Brief.
Search the listing below for lines that hold the word "Dokumentation", and report only how many there are.

Recorded information.
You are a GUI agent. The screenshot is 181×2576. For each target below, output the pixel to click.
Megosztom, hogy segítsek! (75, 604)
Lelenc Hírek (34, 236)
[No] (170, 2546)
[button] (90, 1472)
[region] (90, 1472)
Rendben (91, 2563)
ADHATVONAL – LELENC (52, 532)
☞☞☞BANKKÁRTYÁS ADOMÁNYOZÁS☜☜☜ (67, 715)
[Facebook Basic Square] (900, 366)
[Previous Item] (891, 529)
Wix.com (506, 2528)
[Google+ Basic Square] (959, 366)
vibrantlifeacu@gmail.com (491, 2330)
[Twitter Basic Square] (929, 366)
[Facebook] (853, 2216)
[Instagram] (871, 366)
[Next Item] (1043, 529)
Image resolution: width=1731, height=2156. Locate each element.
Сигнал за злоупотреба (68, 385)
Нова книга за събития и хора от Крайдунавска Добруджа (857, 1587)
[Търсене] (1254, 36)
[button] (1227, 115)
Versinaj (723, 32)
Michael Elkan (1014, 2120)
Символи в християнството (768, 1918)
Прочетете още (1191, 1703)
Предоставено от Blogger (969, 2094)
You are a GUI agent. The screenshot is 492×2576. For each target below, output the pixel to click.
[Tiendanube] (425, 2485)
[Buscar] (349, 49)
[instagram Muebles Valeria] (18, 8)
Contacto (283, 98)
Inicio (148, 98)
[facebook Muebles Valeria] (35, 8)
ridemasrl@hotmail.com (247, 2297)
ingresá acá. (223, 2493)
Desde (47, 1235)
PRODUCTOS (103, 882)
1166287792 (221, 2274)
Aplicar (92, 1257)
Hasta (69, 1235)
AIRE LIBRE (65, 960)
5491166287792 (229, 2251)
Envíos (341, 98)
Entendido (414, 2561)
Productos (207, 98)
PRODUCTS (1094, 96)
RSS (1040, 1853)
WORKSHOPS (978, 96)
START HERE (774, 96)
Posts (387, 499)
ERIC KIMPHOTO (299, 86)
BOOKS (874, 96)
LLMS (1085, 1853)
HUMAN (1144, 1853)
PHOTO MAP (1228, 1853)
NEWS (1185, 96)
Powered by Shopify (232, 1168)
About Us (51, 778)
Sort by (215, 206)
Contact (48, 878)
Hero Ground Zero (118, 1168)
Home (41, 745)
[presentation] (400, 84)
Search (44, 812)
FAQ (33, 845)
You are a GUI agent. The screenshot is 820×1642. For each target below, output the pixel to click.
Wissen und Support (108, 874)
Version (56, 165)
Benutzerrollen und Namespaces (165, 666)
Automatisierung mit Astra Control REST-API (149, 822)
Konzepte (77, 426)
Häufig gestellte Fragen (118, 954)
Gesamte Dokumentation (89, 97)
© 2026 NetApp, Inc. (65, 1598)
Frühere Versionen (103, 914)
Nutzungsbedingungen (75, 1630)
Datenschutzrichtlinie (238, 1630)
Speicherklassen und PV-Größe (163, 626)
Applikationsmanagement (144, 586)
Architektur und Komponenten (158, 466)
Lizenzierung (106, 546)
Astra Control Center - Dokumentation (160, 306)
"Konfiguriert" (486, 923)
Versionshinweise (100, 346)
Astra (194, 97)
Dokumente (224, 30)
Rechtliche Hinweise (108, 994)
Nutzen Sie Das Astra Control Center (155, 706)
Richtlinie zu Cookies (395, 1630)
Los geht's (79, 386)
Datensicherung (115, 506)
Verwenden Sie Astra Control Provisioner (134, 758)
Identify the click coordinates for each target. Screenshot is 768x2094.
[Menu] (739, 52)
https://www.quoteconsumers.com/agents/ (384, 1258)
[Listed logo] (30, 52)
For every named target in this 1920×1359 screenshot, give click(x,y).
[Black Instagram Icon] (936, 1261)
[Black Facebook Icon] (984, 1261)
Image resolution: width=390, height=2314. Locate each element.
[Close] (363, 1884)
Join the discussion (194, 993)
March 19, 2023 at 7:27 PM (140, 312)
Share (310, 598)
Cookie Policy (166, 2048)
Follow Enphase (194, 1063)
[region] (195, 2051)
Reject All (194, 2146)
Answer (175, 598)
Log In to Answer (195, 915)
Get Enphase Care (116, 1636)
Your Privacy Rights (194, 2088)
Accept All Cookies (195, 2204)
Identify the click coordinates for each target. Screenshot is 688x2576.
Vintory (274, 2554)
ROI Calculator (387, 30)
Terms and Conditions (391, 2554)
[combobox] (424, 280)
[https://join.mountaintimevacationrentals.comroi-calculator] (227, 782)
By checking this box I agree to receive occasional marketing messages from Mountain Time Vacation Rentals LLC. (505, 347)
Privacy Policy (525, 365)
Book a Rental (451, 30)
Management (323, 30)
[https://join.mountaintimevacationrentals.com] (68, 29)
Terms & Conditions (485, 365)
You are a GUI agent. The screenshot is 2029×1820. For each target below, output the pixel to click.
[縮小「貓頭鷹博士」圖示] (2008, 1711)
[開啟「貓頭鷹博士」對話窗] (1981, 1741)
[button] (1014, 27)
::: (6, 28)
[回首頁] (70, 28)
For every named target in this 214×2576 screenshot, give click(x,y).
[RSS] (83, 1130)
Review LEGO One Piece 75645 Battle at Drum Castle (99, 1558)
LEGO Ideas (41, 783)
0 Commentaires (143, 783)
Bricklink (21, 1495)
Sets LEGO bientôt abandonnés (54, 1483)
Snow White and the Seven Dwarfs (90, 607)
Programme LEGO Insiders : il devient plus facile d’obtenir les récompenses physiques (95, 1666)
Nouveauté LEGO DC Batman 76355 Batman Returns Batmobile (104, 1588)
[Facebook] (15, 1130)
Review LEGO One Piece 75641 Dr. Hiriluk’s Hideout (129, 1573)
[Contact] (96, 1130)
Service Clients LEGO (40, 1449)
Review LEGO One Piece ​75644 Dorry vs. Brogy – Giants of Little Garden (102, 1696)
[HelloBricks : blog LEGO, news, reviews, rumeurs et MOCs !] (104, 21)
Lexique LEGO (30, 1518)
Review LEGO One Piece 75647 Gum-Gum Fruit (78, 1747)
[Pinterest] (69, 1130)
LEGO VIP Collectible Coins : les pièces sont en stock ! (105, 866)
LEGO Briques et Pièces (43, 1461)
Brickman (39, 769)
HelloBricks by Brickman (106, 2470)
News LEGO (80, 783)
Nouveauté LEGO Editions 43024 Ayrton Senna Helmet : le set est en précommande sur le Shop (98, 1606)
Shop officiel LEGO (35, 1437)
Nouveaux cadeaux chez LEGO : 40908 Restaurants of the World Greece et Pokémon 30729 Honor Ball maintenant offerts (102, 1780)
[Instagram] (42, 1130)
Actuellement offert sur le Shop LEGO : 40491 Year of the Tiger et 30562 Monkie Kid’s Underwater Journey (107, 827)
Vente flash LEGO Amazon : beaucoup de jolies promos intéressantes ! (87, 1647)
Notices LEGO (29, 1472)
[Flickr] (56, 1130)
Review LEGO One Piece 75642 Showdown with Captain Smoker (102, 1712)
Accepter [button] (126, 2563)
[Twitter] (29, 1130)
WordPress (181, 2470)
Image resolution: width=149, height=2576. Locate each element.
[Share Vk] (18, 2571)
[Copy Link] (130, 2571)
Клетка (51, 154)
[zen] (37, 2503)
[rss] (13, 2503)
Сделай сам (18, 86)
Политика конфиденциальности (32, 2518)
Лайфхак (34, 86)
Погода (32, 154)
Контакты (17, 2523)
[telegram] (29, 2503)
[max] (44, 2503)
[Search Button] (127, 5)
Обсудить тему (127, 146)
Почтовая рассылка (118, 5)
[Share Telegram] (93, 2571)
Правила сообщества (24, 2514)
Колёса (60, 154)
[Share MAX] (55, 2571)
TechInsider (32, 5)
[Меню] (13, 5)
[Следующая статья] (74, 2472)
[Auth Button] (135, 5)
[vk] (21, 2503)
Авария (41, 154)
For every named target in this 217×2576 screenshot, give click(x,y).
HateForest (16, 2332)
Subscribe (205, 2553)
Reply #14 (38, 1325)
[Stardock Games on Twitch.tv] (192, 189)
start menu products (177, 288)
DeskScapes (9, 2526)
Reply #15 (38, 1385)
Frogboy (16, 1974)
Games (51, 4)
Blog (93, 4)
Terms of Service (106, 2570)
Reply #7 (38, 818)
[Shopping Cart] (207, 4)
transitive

Response.
2